Friday, January 30, 2026

Trump traveled to Iowa to show farmers his support and to tout $12 billion federal aid package

Trump poses for photos with younger
"fans" during his Iowa visit.
President Donald Trump returned to Iowa this week to reassure farmers of his support and to tout his administration’s recent $12 billion farming aid package. 

But as farmers face economic headwinds, "some are growing frustrated with how his policies, including his far-reaching tariffs, have hurt the agricultural economy," report Patrick Thomas and Ken Thomas of The Wall Street Journal.
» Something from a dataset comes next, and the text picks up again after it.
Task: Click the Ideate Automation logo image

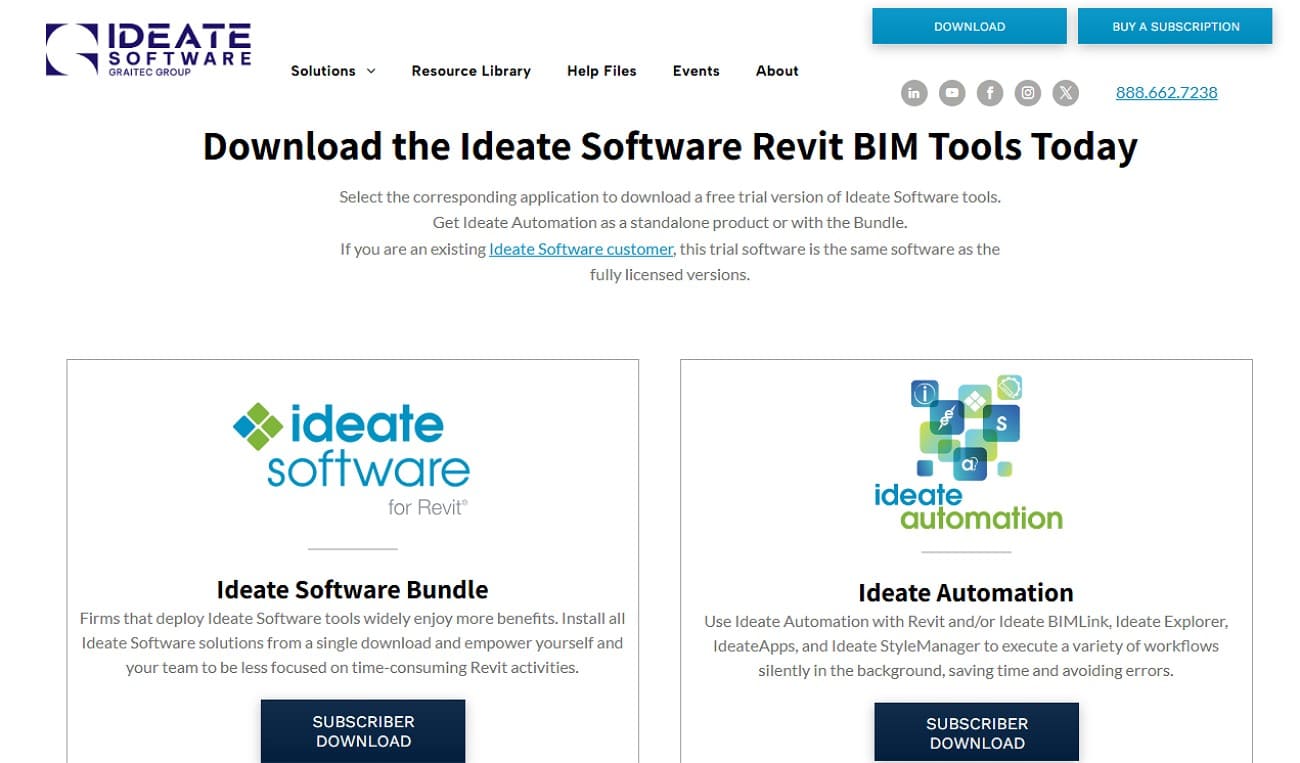Action: point(966,453)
Trump told an audience of diners at the Machine Shed restaurant in Urbandale, Iowa, that he "'gave farmers $12 billion . . . because they were treated unfairly by foreign countries," the Journal reports. The crowd applauded.
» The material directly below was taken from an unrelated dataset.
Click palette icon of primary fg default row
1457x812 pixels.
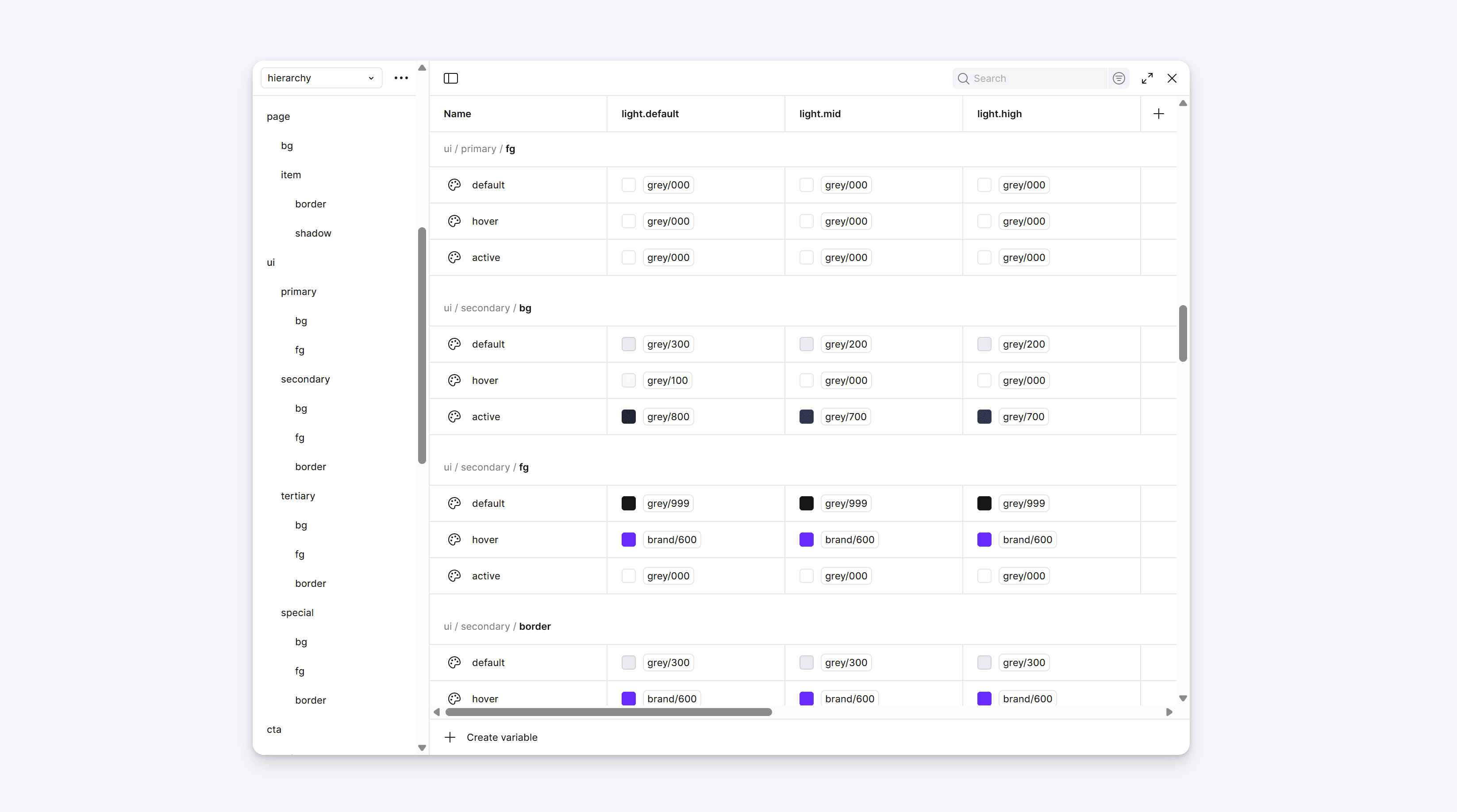[x=454, y=185]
Despite the rousing crowd support the president received, some U.S. farms are hurting. Thomas writes, "In the first nine months of 2025, nearly 300 farms filed for bankruptcy, up almost 40% from 2024, according to U.S. court data."

Mark Mueller, who is president of the Iowa Corn Growers Association, told the Journal, "We’re getting a lot of lip service. He’s saying that he’s going to do all these things to make things wonderful. We’ll have a new golden era of agriculture. No, that’s not been the case.”

Last month, Trump angered cattle producers by taking to social media and demanding that they lower beef prices. American livestock owners, who have made abysmal profits for years, are just now realizing steady profits.

Other farmers have been "irked by a lack of ag-friendly policy victories in Washington, such as expanding the blending of corn into gasoline and soybeans into diesel," the Journal reports. Farming advocacy groups have pushed for "increasing the use of gasoline with 15% ethanol, known as E15, [that] would increase demand for U.S.-grown corn and push up prices."

Meanwhile, the state will have some intensely competitive midterm elections where Democrats are working to gain traction. Steve Scheffler, who leads the Iowa Faith and Freedom Coalition, "recalled that former President Barack Obama carried the state in the 2008 and 2012 elections," Thomas adds. "He warned that Democrats would try to make inroads in this year’s midterms — without Trump’s name on the ballot."